HOW TO COMPLETE THIS TASK = Rewrite each of the entries below, replacing "coordinates" with "pixel position" and leaving everything else unchanged.

** MATERIAL PROVIDED follows **

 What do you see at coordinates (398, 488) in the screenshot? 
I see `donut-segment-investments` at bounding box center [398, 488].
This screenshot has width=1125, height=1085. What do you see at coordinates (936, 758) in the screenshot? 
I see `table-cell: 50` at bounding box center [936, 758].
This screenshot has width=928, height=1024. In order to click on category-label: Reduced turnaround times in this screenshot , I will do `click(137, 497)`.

** End of MATERIAL PROVIDED **

FINISHED TASK =
 What do you see at pixel position (398, 488) in the screenshot? 
I see `donut-segment-investments` at bounding box center [398, 488].
This screenshot has width=1125, height=1085. What do you see at pixel position (936, 758) in the screenshot? 
I see `table-cell: 50` at bounding box center [936, 758].
This screenshot has width=928, height=1024. In order to click on category-label: Reduced turnaround times in this screenshot , I will do `click(137, 497)`.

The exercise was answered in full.